● Task requirements: The answer is a stretch of the material below, returned exactly: the line containing "Repost the moutongris", the line containing "Task: Open the Részletes Jelentés tab", and all lines between.

● Data:
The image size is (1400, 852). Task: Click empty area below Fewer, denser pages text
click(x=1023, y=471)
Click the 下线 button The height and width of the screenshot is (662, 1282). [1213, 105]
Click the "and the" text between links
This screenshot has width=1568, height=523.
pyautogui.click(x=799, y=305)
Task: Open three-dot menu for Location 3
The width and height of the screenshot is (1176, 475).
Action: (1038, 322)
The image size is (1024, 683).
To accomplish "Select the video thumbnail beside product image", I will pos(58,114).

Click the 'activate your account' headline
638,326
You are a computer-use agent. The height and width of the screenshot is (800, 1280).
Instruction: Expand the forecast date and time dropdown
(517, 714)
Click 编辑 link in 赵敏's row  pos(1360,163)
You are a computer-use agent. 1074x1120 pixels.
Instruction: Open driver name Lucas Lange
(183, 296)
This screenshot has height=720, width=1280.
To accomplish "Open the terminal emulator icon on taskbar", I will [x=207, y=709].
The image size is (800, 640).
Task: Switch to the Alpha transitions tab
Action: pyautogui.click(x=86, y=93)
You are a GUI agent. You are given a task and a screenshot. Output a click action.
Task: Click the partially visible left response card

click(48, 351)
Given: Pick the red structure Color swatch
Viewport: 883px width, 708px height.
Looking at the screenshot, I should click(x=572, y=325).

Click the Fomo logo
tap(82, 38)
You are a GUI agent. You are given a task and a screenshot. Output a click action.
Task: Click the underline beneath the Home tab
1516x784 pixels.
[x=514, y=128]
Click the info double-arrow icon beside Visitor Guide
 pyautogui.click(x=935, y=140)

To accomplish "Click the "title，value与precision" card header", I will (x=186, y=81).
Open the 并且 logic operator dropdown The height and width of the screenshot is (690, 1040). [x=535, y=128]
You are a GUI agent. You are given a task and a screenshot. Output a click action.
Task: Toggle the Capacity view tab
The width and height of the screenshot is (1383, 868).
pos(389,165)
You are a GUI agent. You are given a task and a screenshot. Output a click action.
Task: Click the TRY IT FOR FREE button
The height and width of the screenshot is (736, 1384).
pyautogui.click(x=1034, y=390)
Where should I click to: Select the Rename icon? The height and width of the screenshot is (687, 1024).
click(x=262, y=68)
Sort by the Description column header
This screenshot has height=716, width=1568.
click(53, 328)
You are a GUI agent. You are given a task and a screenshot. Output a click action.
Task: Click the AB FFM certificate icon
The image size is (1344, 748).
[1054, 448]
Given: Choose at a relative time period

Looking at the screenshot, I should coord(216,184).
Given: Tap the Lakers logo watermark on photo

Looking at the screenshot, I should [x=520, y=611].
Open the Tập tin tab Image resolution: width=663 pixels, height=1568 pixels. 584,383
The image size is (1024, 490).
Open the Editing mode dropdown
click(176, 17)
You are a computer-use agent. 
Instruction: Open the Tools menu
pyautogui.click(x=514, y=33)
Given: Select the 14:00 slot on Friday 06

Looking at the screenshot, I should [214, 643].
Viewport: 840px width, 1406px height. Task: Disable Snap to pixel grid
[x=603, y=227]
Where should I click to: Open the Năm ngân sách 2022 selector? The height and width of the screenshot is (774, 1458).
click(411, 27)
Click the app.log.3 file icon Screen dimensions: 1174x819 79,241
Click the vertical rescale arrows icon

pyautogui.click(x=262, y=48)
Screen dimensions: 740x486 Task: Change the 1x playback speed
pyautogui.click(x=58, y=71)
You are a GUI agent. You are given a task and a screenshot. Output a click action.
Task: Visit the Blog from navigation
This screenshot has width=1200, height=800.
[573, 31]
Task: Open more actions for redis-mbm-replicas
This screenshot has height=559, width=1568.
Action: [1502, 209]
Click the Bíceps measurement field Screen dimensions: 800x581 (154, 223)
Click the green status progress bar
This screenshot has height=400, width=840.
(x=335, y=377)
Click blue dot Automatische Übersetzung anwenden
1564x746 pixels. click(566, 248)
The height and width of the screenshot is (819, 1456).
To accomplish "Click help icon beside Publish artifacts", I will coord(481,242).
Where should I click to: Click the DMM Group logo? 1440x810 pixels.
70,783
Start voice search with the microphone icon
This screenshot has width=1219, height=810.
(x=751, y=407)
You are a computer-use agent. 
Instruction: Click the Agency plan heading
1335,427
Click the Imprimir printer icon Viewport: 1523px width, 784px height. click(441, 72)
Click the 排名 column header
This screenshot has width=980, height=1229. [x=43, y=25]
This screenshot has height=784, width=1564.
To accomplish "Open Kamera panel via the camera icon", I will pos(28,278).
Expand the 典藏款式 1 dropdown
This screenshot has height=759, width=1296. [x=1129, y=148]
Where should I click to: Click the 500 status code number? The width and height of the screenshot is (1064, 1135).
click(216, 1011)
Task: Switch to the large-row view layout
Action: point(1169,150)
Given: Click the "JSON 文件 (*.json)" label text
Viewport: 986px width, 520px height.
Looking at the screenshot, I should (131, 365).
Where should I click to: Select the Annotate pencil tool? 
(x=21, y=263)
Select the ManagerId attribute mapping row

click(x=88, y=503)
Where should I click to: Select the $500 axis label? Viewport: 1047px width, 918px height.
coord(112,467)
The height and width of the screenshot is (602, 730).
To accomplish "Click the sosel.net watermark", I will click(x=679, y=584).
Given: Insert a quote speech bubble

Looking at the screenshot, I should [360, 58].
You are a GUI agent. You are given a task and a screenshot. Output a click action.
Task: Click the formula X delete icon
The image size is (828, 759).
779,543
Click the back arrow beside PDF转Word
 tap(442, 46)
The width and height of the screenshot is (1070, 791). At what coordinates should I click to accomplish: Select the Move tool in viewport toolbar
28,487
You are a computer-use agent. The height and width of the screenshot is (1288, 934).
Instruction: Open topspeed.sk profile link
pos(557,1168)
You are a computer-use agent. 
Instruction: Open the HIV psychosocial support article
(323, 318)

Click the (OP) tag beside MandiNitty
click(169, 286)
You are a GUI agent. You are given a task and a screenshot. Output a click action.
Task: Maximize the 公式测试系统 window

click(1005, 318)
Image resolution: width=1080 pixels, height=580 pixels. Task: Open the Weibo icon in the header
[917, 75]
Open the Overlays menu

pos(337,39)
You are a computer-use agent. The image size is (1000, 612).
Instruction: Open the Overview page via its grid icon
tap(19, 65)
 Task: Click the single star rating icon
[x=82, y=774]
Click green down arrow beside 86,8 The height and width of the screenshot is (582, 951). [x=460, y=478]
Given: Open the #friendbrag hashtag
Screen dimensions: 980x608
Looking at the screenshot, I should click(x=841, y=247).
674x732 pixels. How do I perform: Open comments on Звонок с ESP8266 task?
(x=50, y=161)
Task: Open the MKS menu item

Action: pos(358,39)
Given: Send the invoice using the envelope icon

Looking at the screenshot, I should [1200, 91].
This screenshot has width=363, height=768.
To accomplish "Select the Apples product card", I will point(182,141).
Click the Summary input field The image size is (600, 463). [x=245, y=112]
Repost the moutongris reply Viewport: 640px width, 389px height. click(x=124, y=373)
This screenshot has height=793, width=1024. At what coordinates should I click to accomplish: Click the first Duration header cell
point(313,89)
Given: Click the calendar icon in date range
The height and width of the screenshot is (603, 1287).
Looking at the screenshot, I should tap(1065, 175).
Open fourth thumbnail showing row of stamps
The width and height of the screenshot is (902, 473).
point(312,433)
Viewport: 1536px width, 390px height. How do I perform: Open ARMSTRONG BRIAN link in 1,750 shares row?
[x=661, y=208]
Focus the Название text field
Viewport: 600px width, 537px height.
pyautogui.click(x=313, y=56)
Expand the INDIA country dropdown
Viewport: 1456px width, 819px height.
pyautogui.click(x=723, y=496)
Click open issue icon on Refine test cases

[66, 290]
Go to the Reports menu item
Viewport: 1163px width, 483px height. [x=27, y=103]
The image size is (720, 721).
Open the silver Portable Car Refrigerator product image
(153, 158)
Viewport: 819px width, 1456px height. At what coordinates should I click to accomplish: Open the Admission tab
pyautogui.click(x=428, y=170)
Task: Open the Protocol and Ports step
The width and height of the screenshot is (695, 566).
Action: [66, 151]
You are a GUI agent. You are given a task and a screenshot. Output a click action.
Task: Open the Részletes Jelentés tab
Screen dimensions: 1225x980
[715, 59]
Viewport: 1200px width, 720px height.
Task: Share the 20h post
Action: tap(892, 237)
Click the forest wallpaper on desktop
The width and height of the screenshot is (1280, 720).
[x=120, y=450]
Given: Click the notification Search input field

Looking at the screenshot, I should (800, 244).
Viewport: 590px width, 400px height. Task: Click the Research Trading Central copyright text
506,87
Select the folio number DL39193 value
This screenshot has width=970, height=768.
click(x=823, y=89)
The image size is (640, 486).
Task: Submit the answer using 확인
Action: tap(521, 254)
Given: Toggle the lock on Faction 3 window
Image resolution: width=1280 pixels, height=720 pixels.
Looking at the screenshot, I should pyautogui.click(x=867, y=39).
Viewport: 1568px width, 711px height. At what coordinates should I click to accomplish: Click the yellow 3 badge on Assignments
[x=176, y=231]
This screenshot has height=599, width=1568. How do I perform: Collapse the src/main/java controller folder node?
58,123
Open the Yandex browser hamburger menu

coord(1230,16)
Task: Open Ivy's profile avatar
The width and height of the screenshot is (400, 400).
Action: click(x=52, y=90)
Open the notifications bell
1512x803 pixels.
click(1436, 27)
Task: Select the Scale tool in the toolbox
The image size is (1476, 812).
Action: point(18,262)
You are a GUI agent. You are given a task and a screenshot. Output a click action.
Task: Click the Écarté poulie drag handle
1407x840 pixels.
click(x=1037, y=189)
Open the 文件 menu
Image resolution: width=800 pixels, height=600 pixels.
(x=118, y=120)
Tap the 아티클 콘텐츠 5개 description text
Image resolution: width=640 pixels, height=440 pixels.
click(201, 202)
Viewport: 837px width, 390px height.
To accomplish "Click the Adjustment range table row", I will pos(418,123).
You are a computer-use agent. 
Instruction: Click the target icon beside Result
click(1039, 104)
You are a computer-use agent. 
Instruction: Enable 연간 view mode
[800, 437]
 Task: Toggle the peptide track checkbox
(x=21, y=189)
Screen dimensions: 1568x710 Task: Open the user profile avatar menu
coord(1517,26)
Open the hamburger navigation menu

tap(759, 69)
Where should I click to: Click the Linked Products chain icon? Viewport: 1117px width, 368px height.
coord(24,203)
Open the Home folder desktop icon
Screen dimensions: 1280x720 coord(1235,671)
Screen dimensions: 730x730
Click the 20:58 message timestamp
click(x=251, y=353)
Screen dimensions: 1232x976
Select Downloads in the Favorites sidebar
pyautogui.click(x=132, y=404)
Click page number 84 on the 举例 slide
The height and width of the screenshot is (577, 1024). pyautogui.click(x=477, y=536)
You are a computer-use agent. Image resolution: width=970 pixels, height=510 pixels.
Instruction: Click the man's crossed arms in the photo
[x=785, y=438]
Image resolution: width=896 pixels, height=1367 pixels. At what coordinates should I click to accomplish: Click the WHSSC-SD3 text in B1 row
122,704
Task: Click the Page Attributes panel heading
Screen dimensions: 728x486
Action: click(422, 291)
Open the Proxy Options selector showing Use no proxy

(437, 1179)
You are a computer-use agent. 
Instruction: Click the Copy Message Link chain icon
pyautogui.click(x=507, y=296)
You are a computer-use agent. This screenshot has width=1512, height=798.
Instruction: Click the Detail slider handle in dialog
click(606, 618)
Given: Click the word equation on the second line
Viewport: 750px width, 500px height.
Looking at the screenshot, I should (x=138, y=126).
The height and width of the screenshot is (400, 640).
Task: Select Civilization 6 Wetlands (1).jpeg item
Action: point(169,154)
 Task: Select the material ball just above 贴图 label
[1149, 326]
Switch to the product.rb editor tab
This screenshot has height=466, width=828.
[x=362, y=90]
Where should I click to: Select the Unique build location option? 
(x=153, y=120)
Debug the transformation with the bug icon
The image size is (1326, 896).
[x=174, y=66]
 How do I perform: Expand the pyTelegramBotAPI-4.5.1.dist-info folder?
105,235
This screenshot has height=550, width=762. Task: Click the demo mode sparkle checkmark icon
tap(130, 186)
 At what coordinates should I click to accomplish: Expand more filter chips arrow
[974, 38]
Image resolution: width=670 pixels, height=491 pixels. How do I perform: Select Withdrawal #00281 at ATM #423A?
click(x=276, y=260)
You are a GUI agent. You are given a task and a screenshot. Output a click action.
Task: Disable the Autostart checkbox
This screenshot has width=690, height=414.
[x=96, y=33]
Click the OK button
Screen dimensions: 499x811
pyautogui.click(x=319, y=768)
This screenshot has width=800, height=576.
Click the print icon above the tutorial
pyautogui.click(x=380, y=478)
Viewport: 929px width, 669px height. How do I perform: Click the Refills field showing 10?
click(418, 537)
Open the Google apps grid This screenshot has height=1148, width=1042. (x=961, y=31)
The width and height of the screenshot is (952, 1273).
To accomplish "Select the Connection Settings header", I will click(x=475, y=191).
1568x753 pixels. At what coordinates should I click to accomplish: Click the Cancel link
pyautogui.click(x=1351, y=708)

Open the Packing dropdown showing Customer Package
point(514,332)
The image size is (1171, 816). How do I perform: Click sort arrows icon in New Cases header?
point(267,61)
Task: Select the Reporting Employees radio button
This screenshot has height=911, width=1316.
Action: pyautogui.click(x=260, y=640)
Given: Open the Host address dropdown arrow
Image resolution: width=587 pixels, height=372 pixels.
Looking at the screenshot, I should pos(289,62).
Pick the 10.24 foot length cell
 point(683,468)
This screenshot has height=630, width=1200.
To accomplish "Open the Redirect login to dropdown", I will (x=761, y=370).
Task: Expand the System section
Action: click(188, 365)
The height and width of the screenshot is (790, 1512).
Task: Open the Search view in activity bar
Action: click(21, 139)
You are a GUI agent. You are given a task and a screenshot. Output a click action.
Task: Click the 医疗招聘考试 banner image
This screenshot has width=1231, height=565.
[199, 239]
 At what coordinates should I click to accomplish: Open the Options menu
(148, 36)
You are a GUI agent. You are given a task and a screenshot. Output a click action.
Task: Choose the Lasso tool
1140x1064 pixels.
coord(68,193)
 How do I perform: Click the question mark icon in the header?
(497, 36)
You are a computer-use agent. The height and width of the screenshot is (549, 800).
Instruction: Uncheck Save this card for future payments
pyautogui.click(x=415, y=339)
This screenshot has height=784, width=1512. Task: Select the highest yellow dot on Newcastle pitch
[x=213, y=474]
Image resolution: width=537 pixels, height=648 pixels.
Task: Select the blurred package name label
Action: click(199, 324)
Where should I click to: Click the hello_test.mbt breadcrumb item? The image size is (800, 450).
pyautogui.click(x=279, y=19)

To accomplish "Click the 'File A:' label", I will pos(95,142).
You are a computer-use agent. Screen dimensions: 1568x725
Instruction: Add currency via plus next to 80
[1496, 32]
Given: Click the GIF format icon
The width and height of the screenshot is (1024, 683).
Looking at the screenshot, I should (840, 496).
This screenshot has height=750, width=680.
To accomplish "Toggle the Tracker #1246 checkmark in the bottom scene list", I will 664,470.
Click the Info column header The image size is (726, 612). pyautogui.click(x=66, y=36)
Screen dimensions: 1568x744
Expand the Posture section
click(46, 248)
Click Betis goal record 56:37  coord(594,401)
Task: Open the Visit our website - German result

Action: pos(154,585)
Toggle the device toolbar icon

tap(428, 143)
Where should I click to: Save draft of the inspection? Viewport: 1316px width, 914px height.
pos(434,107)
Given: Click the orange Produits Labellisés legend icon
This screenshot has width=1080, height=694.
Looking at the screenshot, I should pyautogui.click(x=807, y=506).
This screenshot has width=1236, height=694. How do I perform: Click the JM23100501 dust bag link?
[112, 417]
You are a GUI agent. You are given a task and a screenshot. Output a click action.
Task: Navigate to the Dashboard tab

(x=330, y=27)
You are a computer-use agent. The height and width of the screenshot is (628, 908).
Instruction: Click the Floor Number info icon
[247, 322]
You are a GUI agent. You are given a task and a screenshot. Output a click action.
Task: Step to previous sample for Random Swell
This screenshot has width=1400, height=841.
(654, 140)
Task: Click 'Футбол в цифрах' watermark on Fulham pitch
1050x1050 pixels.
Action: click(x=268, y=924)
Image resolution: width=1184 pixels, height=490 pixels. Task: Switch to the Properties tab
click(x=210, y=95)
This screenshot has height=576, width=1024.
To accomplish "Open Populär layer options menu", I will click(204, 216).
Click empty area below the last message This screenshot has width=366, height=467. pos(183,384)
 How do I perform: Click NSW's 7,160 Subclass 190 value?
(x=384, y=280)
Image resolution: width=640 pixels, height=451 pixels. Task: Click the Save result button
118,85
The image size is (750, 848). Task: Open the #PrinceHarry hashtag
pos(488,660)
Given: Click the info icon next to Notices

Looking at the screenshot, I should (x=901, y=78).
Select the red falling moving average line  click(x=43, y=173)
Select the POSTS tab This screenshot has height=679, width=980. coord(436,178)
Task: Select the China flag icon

● Solution for this exercise:
Repost the moutongris reply Viewport: 640px width, 389px height. click(x=124, y=373)
This screenshot has height=793, width=1024. At what coordinates should I click to accomplish: Click the first Duration header cell
point(313,89)
Given: Click the calendar icon in date range
The height and width of the screenshot is (603, 1287).
Looking at the screenshot, I should tap(1065, 175).
Open fourth thumbnail showing row of stamps
The width and height of the screenshot is (902, 473).
point(312,433)
Viewport: 1536px width, 390px height. How do I perform: Open ARMSTRONG BRIAN link in 1,750 shares row?
[x=661, y=208]
Focus the Название text field
Viewport: 600px width, 537px height.
pyautogui.click(x=313, y=56)
Expand the INDIA country dropdown
Viewport: 1456px width, 819px height.
pyautogui.click(x=723, y=496)
Click open issue icon on Refine test cases

[66, 290]
Go to the Reports menu item
Viewport: 1163px width, 483px height. [x=27, y=103]
The image size is (720, 721).
Open the silver Portable Car Refrigerator product image
(153, 158)
Viewport: 819px width, 1456px height. At what coordinates should I click to accomplish: Open the Admission tab
pyautogui.click(x=428, y=170)
Task: Open the Protocol and Ports step
The width and height of the screenshot is (695, 566).
Action: [66, 151]
You are a GUI agent. You are given a task and a screenshot. Output a click action.
Task: Open the Részletes Jelentés tab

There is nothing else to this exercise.